Solving the QCD effective kinetic theory with neural networks
Sergio Barrera Cabodevila, Aleksi Kurkela, Florian Lindenbauer
TL;DR
The paper tackles the expensive evaluation of the eight-dimensional collision integral in the QCD effective kinetic theory (EKT) by training a neural-network surrogate to learn the local mapping from the distribution function to its collisional time derivative $\partial_t f_{\mathrm{coll}}$. It leverages conformal and rest-frame symmetries to reduce data requirements, discretizes momentum space with a coarse grid to accelerate training, and uses Monte Carlo evaluations to generate training targets. The authors demonstrate accurate reproduction of isotropic and anisotropic evolutions, achieving orders-of-magnitude speed-ups (from days to minutes) while providing uncertainty estimates via an ensemble of networks. This surrogate enables feasible event-by-event, 3D pre-equilibrium simulations in heavy-ion collisions and offers a scalable pathway to include more realistic QCD dynamics, such as quarks and electromagnetic probes, in future work.
Abstract
Event-by-event QCD kinetic theory simulations are hindered by the large numerical cost of evaluating the high-dimensional collision integral in the Boltzmann equation. In this work, we show that a neural network can be used to obtain an accurate estimate of the collision integral in a fraction of the time required for the ordinary Monte Carlo evaluation of the integral.
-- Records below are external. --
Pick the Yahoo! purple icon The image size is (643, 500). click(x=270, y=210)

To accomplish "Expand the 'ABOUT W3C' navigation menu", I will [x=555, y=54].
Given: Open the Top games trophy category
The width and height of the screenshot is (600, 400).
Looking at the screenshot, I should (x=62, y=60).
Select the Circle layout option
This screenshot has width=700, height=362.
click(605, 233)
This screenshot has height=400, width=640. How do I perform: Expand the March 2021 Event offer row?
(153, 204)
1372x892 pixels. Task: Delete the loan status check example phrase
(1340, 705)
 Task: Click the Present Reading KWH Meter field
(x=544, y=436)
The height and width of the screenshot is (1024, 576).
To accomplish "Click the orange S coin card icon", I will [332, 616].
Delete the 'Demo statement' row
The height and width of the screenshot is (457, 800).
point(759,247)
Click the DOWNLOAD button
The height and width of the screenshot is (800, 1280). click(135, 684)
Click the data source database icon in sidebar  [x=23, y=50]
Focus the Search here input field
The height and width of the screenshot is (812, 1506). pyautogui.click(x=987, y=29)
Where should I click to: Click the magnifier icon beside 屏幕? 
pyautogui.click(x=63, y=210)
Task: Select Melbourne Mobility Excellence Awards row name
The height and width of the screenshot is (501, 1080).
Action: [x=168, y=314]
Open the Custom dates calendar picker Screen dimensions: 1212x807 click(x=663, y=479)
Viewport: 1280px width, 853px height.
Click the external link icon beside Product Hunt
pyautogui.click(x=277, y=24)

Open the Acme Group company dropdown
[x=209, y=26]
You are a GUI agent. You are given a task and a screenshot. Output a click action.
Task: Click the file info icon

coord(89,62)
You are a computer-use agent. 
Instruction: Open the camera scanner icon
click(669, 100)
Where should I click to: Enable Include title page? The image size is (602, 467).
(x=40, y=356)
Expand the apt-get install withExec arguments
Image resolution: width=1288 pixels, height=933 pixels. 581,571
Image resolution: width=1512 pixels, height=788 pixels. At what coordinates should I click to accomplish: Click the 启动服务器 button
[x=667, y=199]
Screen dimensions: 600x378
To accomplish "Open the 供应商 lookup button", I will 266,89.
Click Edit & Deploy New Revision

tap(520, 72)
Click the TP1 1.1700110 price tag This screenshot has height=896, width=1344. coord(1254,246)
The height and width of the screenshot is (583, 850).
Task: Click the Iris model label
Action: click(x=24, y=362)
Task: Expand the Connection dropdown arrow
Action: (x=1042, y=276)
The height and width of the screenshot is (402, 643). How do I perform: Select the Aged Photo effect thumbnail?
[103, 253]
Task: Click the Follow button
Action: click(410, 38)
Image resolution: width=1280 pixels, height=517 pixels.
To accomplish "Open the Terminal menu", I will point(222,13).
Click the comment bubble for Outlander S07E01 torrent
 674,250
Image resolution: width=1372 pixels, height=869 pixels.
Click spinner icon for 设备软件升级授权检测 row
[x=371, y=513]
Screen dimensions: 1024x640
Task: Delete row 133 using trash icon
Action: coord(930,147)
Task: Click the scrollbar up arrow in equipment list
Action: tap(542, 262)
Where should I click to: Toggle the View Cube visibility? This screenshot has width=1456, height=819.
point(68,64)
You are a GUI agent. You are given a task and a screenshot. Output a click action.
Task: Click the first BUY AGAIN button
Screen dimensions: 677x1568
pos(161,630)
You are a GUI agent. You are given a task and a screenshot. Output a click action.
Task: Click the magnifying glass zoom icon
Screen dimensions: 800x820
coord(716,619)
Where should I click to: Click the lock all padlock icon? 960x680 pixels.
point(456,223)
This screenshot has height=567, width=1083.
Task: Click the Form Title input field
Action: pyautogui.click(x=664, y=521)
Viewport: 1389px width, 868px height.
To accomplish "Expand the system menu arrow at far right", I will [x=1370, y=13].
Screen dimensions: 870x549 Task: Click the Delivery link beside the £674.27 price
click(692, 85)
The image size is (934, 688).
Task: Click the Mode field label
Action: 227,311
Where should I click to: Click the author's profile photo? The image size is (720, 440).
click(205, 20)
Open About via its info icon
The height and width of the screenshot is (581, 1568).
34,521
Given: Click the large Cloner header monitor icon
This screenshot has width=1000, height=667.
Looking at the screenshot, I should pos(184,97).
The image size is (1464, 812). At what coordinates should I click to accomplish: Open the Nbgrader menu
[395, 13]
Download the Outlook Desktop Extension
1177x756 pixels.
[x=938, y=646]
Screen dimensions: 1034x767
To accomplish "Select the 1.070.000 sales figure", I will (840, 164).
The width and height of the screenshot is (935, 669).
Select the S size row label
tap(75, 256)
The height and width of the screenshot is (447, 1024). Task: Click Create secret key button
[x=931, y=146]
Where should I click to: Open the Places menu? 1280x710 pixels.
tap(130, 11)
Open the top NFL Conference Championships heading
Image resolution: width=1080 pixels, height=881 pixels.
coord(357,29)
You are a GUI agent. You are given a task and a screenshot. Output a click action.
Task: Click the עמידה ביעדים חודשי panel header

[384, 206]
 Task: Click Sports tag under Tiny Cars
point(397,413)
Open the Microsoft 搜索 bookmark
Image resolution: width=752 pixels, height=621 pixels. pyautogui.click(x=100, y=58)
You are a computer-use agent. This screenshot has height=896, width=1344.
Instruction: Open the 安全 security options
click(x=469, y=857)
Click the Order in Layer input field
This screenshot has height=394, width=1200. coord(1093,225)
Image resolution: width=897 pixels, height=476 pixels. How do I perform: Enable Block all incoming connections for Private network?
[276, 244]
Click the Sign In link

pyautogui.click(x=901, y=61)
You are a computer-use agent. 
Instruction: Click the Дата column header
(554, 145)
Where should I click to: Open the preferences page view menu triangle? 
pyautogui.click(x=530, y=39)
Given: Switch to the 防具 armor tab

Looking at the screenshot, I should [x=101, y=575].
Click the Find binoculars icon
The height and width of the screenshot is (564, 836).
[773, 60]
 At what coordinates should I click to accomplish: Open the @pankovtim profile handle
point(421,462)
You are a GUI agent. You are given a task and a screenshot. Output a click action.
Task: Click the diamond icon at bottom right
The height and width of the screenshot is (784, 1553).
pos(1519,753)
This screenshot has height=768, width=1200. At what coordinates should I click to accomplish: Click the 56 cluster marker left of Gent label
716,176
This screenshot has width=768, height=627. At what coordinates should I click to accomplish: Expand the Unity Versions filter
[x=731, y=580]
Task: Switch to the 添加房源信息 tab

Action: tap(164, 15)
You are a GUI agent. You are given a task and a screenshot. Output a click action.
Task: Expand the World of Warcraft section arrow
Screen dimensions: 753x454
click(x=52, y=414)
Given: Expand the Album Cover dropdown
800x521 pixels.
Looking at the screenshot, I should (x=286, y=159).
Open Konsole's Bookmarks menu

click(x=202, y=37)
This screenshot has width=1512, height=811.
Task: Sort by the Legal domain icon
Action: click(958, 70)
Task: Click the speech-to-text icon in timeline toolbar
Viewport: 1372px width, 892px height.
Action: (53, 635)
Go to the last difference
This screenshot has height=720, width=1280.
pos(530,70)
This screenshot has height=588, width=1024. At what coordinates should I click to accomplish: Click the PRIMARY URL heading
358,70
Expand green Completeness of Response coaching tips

We demonstrate that for isotropic and anisotropic distribution functions, the network accurately predicts the time evolution of the distribution function, which we verify by performing traditional evaluations of the collision integral and comparing several moments of the distribution function. This work sets the stage for an event-by-event modeling of the pre-equilibrium initial stages in heavy-ion collisions.